Paul Wellman (file)

As the promise of commuter rail closes in on the anticipated start-up date of April 2 — if all goes well — Santa Barbara has hosted several meetings to finalize “last mile” destination and subsidy arrangements. Up in her Sacramento state senator’s office, Hannah-Beth Jackson is enjoying some long-awaited rays of cheer.

“It did seem hopeless at times,” Jackson said of the years-long effort to bring a train to serve Santa Barbara commuters. For more than 20 years, she’d stared at railroad tracks sitting unused — “with one of the best views in California!” — while she fumed on the 101, stuck in traffic along with everyone else. The turning point was a state budget committee meeting.

“I sit on the subcommittee that reviews transportation funding,” Jackson said.
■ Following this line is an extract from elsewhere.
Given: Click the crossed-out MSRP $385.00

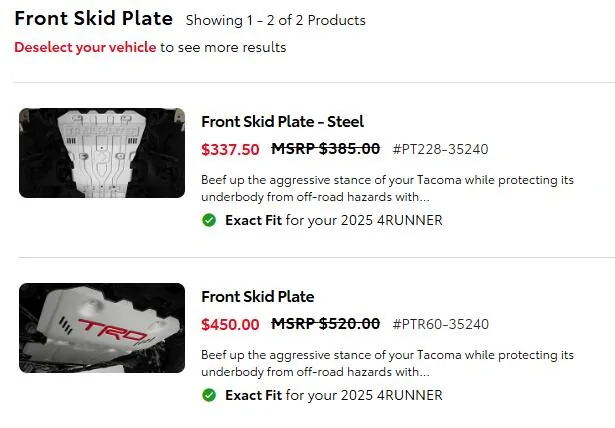Looking at the screenshot, I should (326, 149).
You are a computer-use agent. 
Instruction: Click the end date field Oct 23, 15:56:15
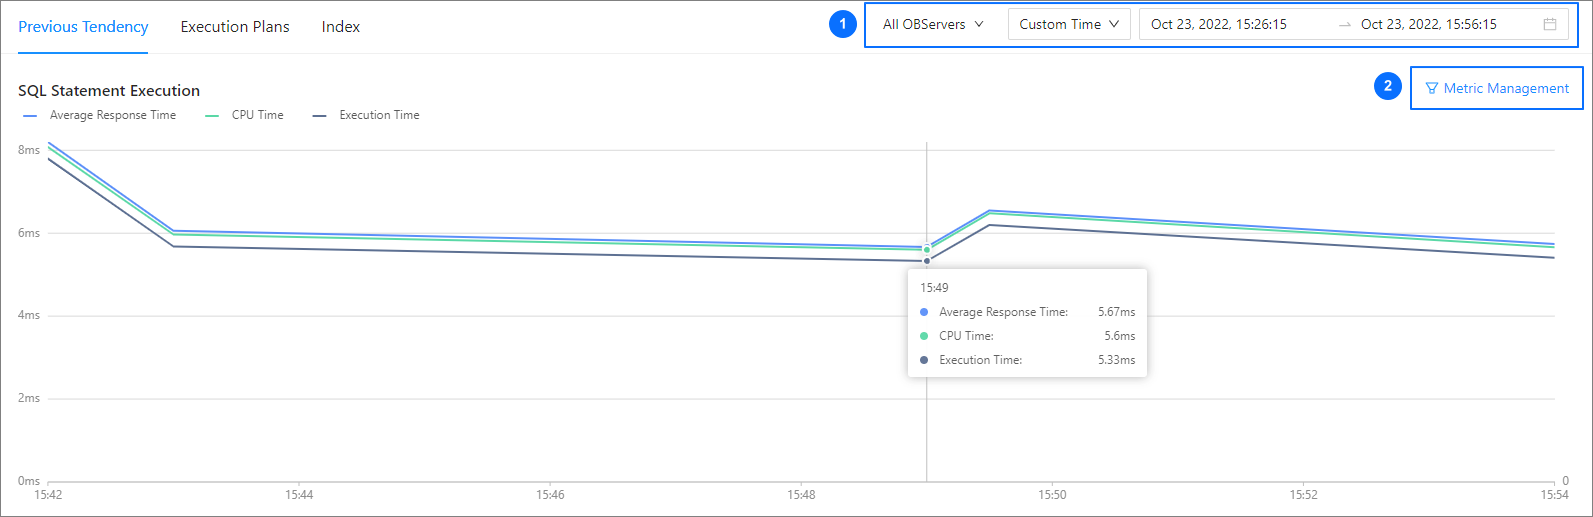coord(1428,25)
It became clear that Governor Jerry Brown’s funding priority was high-speed rail while inter-city and commuter rail were being given “short shrift,” the senator said. “Until more equality was given on funding distribution,” she said, “I was not prepared to support additional high speed rail funding.” Then, after multiple meetings, “I extracted a promise from the administration to make this happen.”
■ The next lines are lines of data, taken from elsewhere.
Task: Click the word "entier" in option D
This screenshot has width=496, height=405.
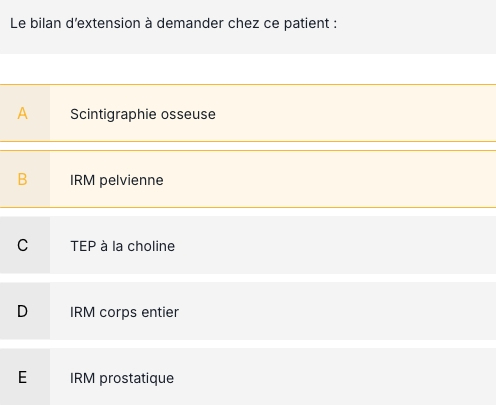Action: tap(160, 312)
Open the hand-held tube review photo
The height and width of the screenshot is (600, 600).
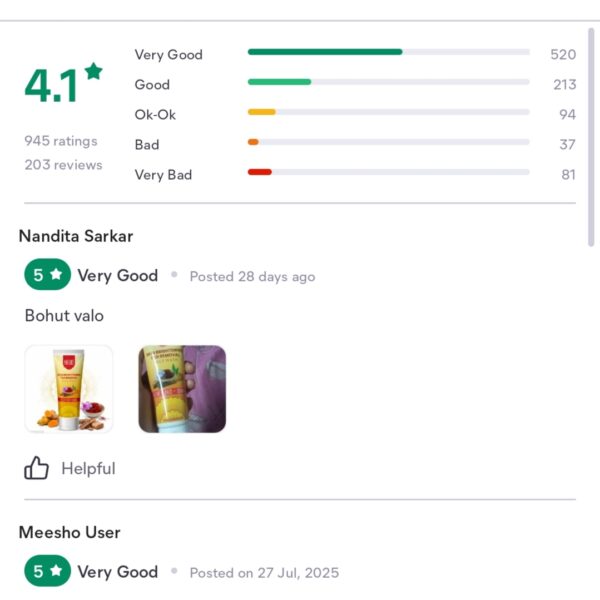click(x=182, y=389)
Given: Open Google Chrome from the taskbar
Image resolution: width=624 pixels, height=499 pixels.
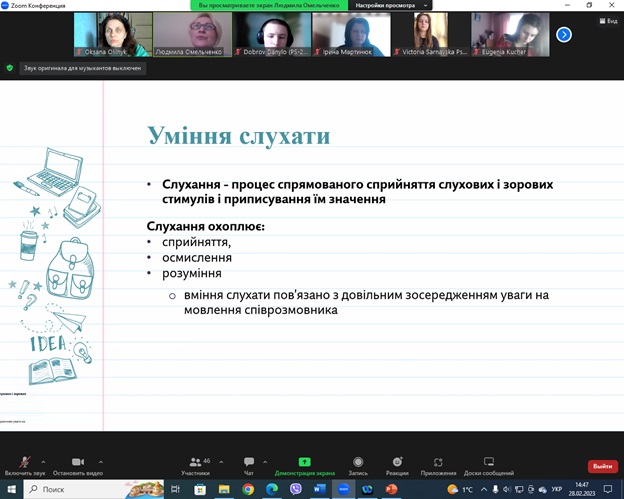Looking at the screenshot, I should pyautogui.click(x=248, y=489).
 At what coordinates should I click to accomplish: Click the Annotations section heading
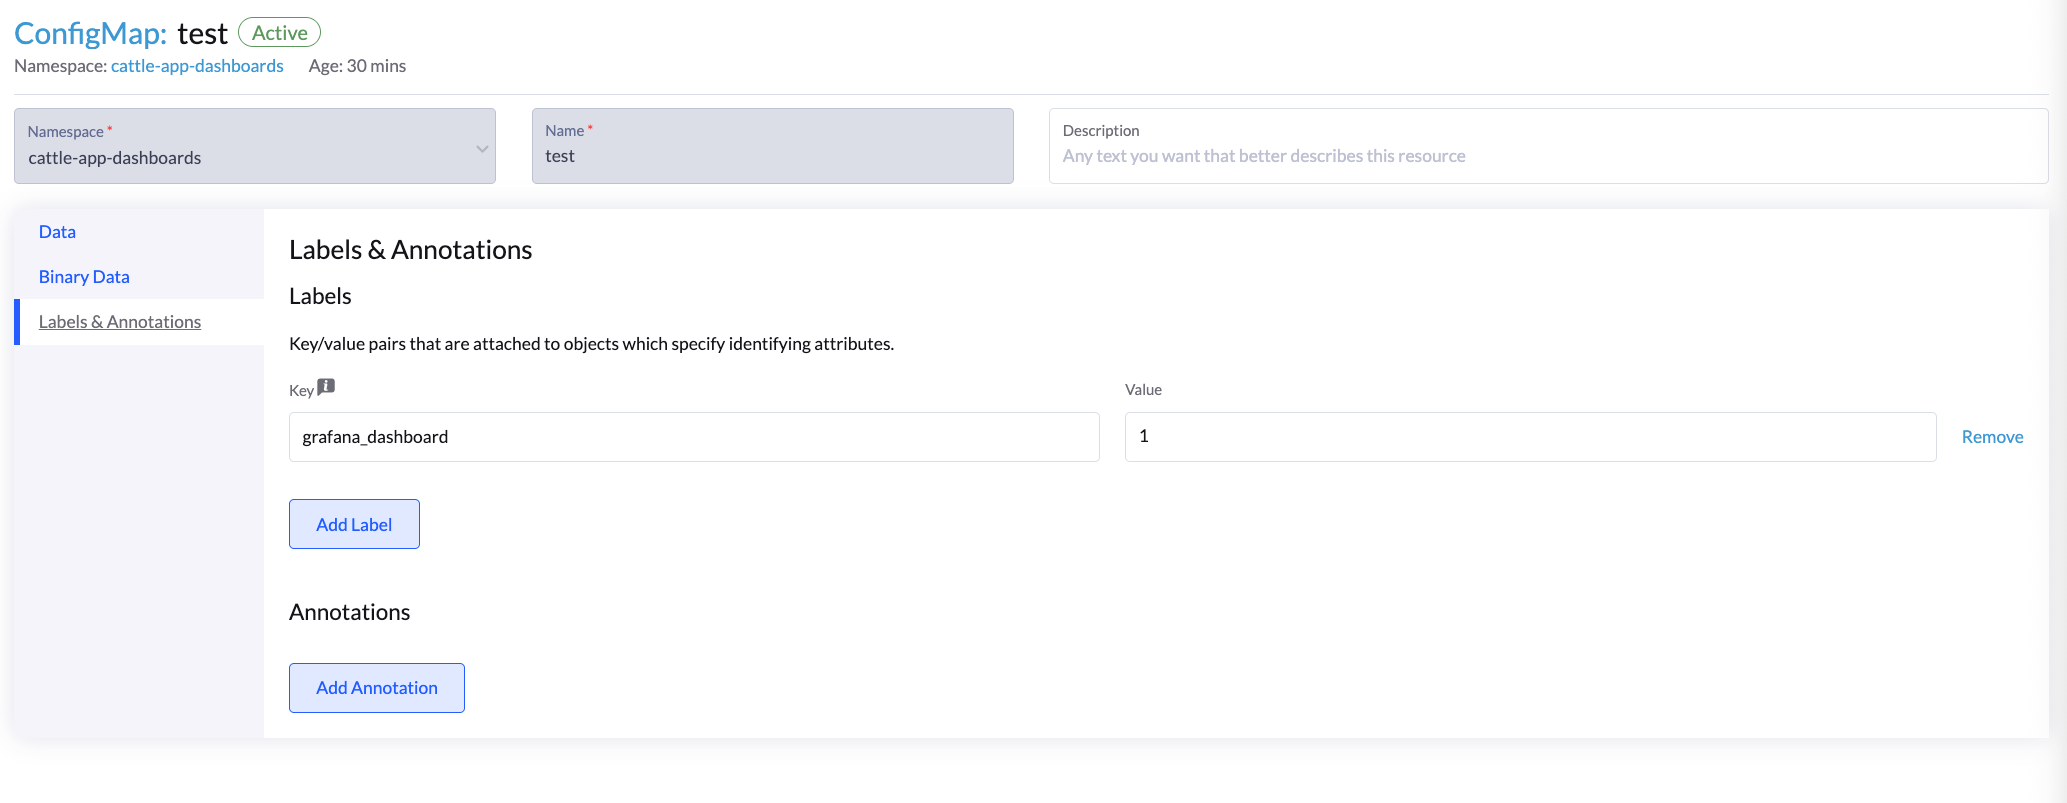(349, 612)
In particular, Jackson got a promise that some of the funds from cap and trade — a greenhouse gas–carbon credit auction held by the state that brought in $2 billion in 2017 — would go to expand inter-city, commuter, and light-rail options. To keep the pressure on, Jackson held monthly meetings in her office with the seven other entities along the coast that “had some say and authority in the use of our rail lines, not to mention Union Pacific which owns the rails.”

She credited Brian Kelly of CalSTA (State Transportation Agency), who ironically has just moved over to run the high-speed rail project, with getting a commitment from Amtrak to change one of its Pacific Surfliner slots to an earlier commuter-friendly time. They found a set of train cars in Michigan that was clean and relatively new, carried wifi, and had a good café car; new cars are on a long waitlist. They located an overnight spot for that train — harder than it sounds. Union Pacific (UP), whose West Coast leadership had changed, was “surprisingly cooperative,” Jackson said, as they worked out a way the early timing would not interfere with UP’s freight traffic.
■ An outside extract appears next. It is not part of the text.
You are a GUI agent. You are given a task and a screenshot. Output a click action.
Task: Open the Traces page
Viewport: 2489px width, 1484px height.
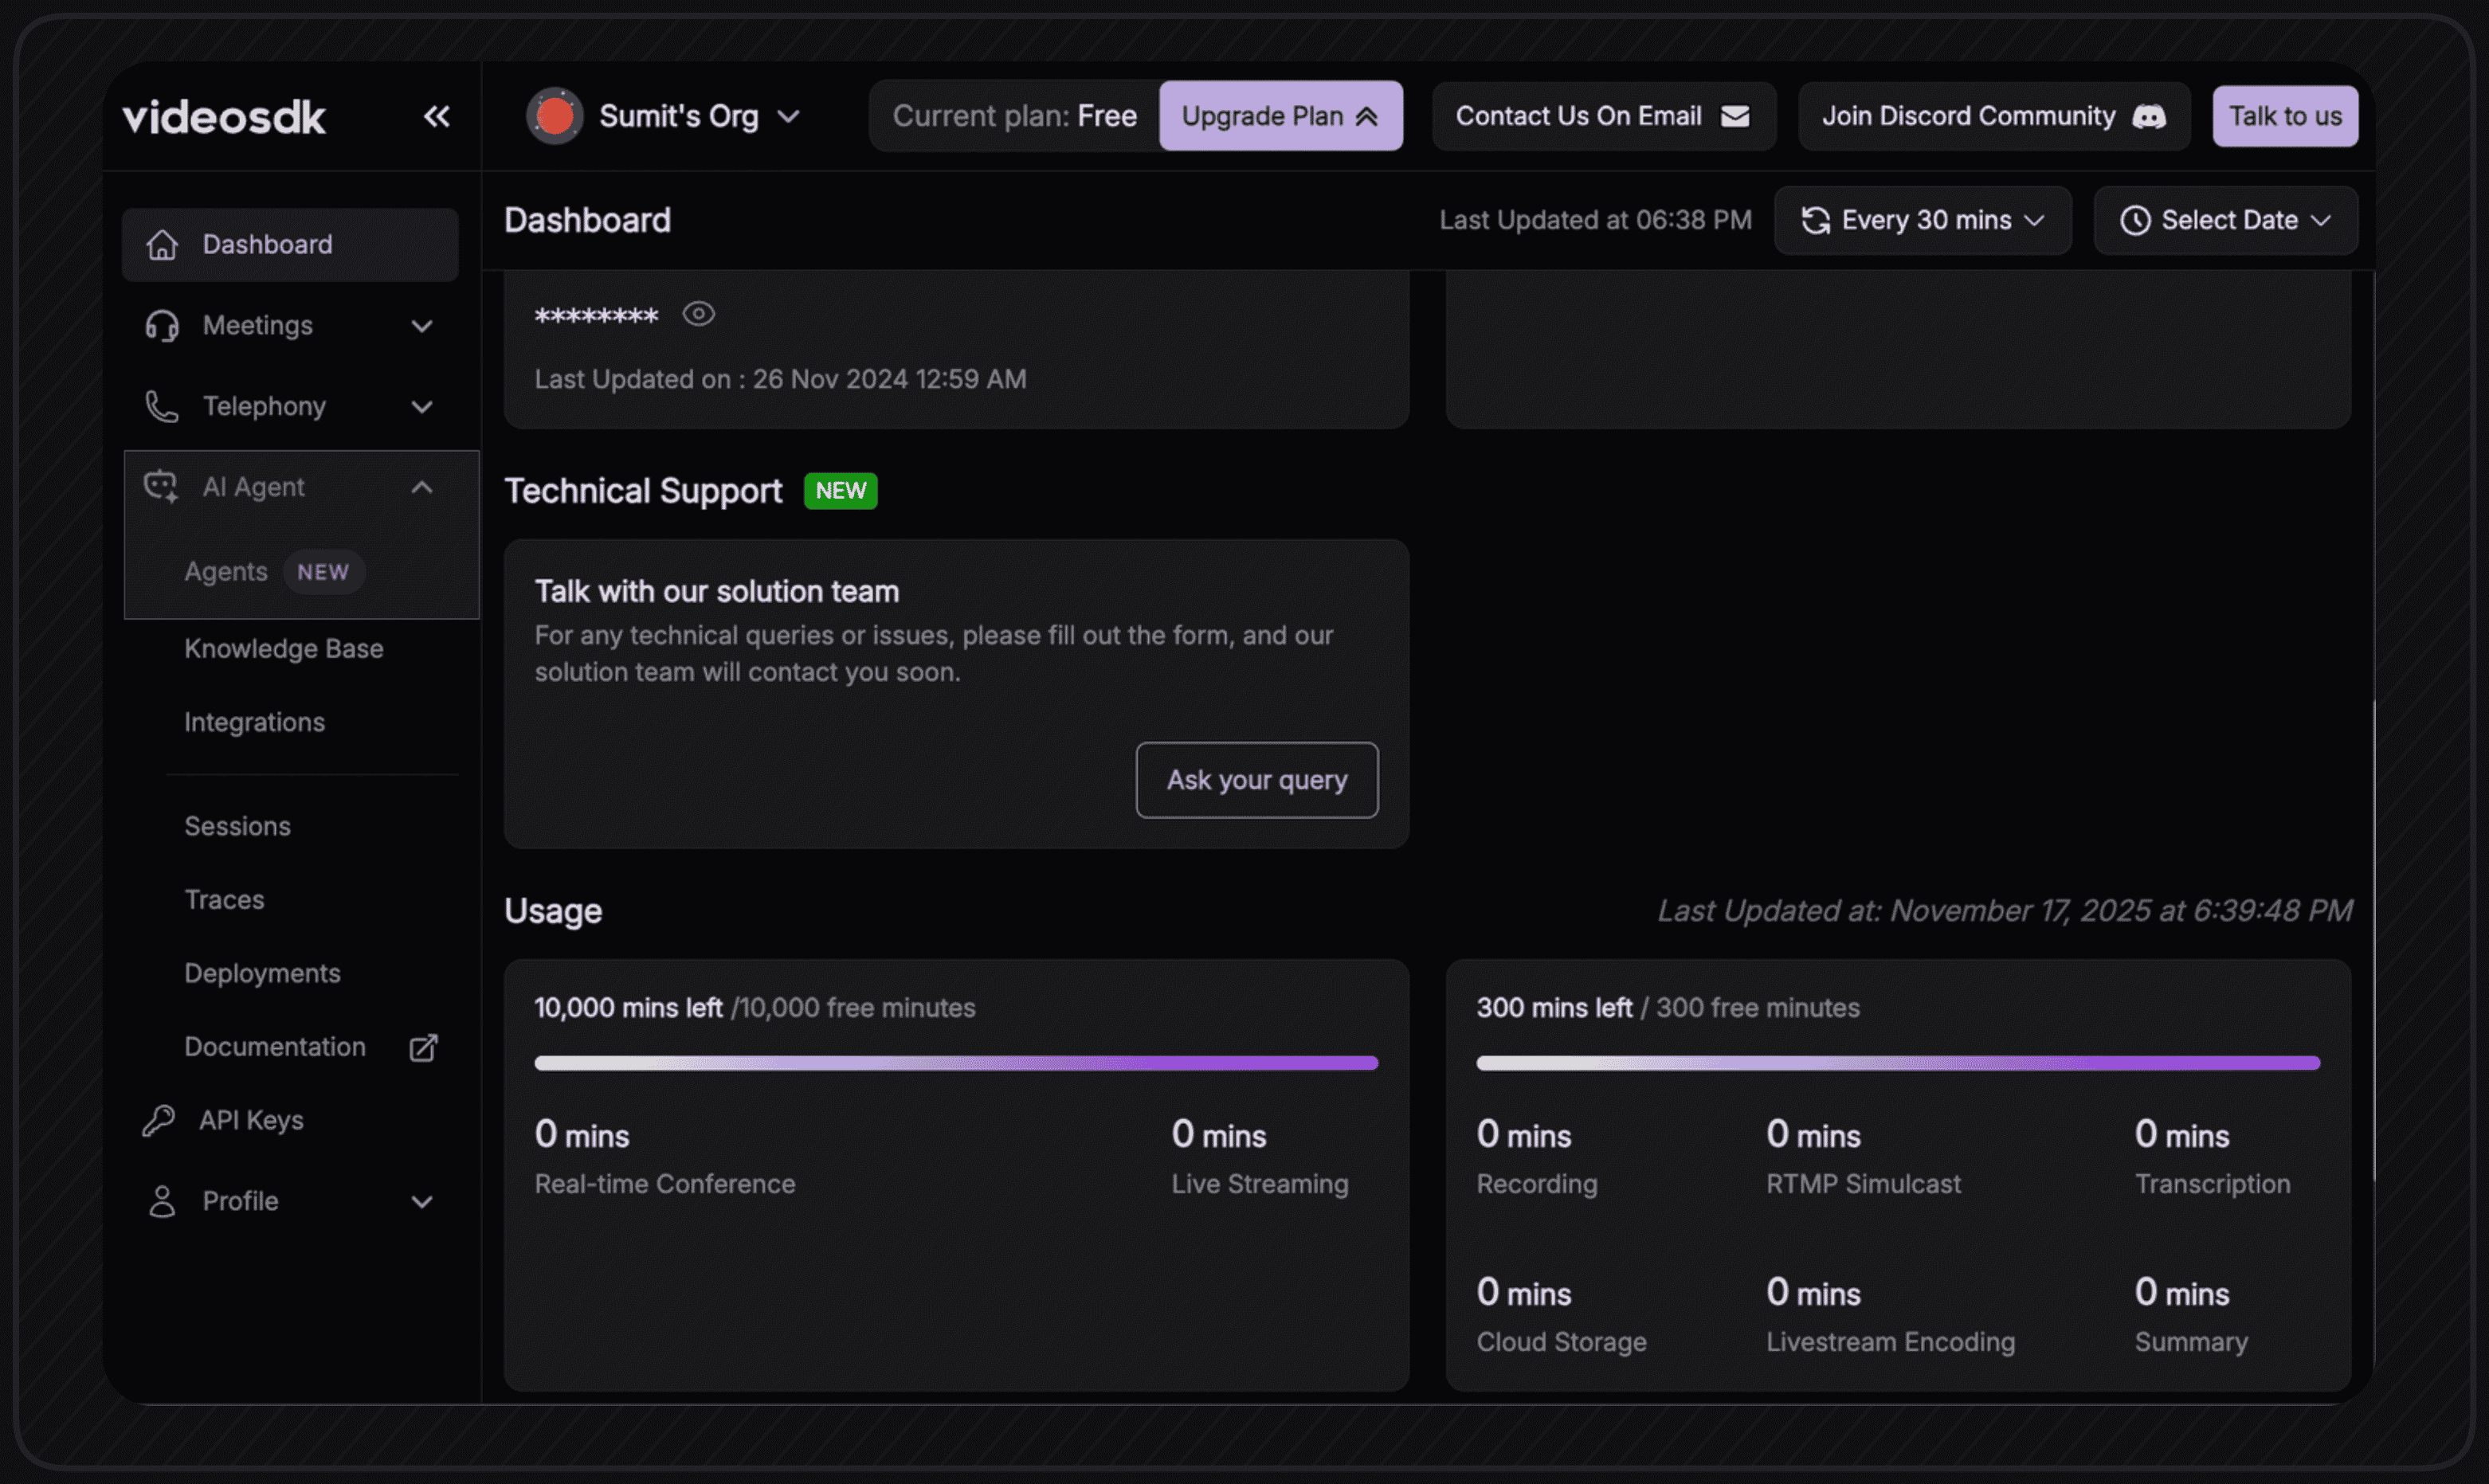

And ridership on the trains while the 101 was closed — “People were packed in like sardines,” Jackson recalled, “but it was still a really positive experience” — endorsed the argument that commuter interest was there. In fact, the Pacific Surfliner is one of the busiest routes in the United States, said Michael Bennett, a Goleta city councilmember and the county’s representative to LOSSAN (the Los Angeles-San Diego-San Luis Obispo rail authority). Aside from the highway closure ridership, which peaked at 5,335 riders when additional cars were added, the Pacific Surfliner also continues to grow in popularity, Bennett told the Santa Barbara County Association of Governments (SBCAG) on Thursday.

Currently, the early train is to glide out of Los Angeles Union Station at 4:09 a.m., LOSSAN managing director Jennifer Bergener informed SBCAG’s rail subcommittee on Wednesday. It would arrive at Santa Barbara at 6:45 a.m. and at Goleta at 7:15 a.m., but the Ventura times were still uncertain, she said. The new time is replacing the current 7:03 a.m. out of Union Station, which arrives at Santa Barbara after 10 a.m. The return time remains the 4 or 6 o’clock trains. “We are closer than we’ve ever been,” Bergener told the subcommittee members, adding that the project was ongoing when she began to manage LOSSAN five years ago. One final approval was expected from Metrolink shortly, she added, and LOSSAN will meet about the retimed train next Wednesday.

The costs of the changes and the new train set were being offset by a $2.5 million infusion from the state and Measure A, Scott Spaulding of SBCAG reported. Exceeding the anticipated 100-200 riders on the Ventura-Santa Barbara leg would be a “great” showing, Spaulding said in answer to a question from subcommittee member Joan Hartmann, a county supervisor. In addition to the last-mile bus service confirmed at the meeting, an offer of free train travel in April should help kick start the new service, he added, as long as the Surfliner/LOSSAN board gives its approval.

Senator Jackson isn’t sitting on her laurels. She’s working now to get at least two evening trains to take people home again and to access parking at the Ventura Fairgrounds. And she’s confident commuters will discover the allure of train travel. “You can sit on the train, read your mail or the newspaper, and have a cup of java in the morning, or maybe a craft beer at night,” she said. “It’s an alternative to getting in the car and polluting the atmosphere.”

Editor’s Note: This story was corrected on March 5: Brian Kelly was with the State Transportation Agency, of which Caltrans is a part.